## [WHAT YOU HAVE TO DO]
Each entry must appear again exactly as it does in the source.

[[ DATASET EXTRACT, beginning ]]

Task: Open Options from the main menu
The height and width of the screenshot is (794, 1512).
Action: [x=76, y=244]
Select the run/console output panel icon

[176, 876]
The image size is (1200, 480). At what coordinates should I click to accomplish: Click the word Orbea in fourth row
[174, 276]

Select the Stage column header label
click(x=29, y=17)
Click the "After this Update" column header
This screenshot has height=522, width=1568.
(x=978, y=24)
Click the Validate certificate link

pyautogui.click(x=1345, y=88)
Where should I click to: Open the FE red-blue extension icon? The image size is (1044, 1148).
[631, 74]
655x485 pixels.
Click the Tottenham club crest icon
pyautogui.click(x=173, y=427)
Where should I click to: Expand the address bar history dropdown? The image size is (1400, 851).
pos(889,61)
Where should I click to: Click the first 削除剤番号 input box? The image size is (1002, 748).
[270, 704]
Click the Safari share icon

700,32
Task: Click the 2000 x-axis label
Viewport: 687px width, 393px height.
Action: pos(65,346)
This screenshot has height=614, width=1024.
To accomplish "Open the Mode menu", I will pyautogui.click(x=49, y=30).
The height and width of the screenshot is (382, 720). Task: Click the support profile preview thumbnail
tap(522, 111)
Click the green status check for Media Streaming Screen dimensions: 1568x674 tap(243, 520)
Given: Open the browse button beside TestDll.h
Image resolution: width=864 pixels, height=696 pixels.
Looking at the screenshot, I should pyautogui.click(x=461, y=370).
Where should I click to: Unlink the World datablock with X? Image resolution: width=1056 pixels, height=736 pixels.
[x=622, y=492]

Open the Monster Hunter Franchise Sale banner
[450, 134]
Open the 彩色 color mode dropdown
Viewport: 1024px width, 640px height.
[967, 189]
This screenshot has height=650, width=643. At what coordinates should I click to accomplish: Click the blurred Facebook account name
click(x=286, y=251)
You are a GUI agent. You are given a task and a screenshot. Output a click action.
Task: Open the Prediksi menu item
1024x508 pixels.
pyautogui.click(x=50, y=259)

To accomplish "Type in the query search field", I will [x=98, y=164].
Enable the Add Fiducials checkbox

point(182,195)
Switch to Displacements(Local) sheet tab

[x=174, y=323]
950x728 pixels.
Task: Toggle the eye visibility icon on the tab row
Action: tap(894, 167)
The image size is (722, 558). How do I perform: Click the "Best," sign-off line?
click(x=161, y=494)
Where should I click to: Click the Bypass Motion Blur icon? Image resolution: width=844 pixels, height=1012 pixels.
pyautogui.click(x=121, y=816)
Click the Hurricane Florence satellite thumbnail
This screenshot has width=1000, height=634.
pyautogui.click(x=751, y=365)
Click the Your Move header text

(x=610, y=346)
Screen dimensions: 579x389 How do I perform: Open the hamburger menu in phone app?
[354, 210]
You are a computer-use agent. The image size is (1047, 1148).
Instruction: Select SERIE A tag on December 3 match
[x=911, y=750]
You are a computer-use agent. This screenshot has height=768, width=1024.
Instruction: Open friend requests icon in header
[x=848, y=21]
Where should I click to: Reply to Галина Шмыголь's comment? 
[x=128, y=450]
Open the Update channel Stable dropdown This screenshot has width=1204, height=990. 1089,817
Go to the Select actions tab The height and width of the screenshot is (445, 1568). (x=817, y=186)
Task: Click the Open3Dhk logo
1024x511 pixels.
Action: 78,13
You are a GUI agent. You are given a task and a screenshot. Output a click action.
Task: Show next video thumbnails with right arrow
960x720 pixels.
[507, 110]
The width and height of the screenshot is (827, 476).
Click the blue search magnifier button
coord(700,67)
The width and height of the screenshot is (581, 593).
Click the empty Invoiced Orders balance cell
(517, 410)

[[ DATASET EXTRACT, end ]]

## [COMPLETED TASK]
Task: Open Options from the main menu
The height and width of the screenshot is (794, 1512).
Action: [x=76, y=244]
Select the run/console output panel icon

[176, 876]
The image size is (1200, 480). At what coordinates should I click to accomplish: Click the word Orbea in fourth row
[174, 276]

Select the Stage column header label
click(x=29, y=17)
Click the "After this Update" column header
This screenshot has height=522, width=1568.
(x=978, y=24)
Click the Validate certificate link

pyautogui.click(x=1345, y=88)
Where should I click to: Open the FE red-blue extension icon? The image size is (1044, 1148).
[631, 74]
655x485 pixels.
Click the Tottenham club crest icon
pyautogui.click(x=173, y=427)
Where should I click to: Expand the address bar history dropdown? The image size is (1400, 851).
pos(889,61)
Where should I click to: Click the first 削除剤番号 input box? The image size is (1002, 748).
[270, 704]
Click the Safari share icon

700,32
Task: Click the 2000 x-axis label
Viewport: 687px width, 393px height.
Action: pos(65,346)
This screenshot has height=614, width=1024.
To accomplish "Open the Mode menu", I will pyautogui.click(x=49, y=30).
The height and width of the screenshot is (382, 720). Task: Click the support profile preview thumbnail
tap(522, 111)
Click the green status check for Media Streaming Screen dimensions: 1568x674 tap(243, 520)
Given: Open the browse button beside TestDll.h
Image resolution: width=864 pixels, height=696 pixels.
Looking at the screenshot, I should pyautogui.click(x=461, y=370).
Where should I click to: Unlink the World datablock with X? Image resolution: width=1056 pixels, height=736 pixels.
[x=622, y=492]

Open the Monster Hunter Franchise Sale banner
[450, 134]
Open the 彩色 color mode dropdown
Viewport: 1024px width, 640px height.
[967, 189]
This screenshot has height=650, width=643. At what coordinates should I click to accomplish: Click the blurred Facebook account name
click(x=286, y=251)
You are a GUI agent. You are given a task and a screenshot. Output a click action.
Task: Open the Prediksi menu item
1024x508 pixels.
pyautogui.click(x=50, y=259)

To accomplish "Type in the query search field", I will [x=98, y=164].
Enable the Add Fiducials checkbox

point(182,195)
Switch to Displacements(Local) sheet tab

[x=174, y=323]
950x728 pixels.
Task: Toggle the eye visibility icon on the tab row
Action: tap(894, 167)
The image size is (722, 558). How do I perform: Click the "Best," sign-off line?
click(x=161, y=494)
Where should I click to: Click the Bypass Motion Blur icon? Image resolution: width=844 pixels, height=1012 pixels.
pyautogui.click(x=121, y=816)
Click the Hurricane Florence satellite thumbnail
This screenshot has width=1000, height=634.
pyautogui.click(x=751, y=365)
Click the Your Move header text

(x=610, y=346)
Screen dimensions: 579x389 How do I perform: Open the hamburger menu in phone app?
[354, 210]
You are a computer-use agent. The image size is (1047, 1148).
Instruction: Select SERIE A tag on December 3 match
[x=911, y=750]
You are a computer-use agent. This screenshot has height=768, width=1024.
Instruction: Open friend requests icon in header
[x=848, y=21]
Where should I click to: Reply to Галина Шмыголь's comment? 
[x=128, y=450]
Open the Update channel Stable dropdown This screenshot has width=1204, height=990. 1089,817
Go to the Select actions tab The height and width of the screenshot is (445, 1568). (x=817, y=186)
Task: Click the Open3Dhk logo
1024x511 pixels.
Action: 78,13
You are a GUI agent. You are given a task and a screenshot. Output a click action.
Task: Show next video thumbnails with right arrow
960x720 pixels.
[507, 110]
The width and height of the screenshot is (827, 476).
Click the blue search magnifier button
coord(700,67)
The width and height of the screenshot is (581, 593).
Click the empty Invoiced Orders balance cell
(517, 410)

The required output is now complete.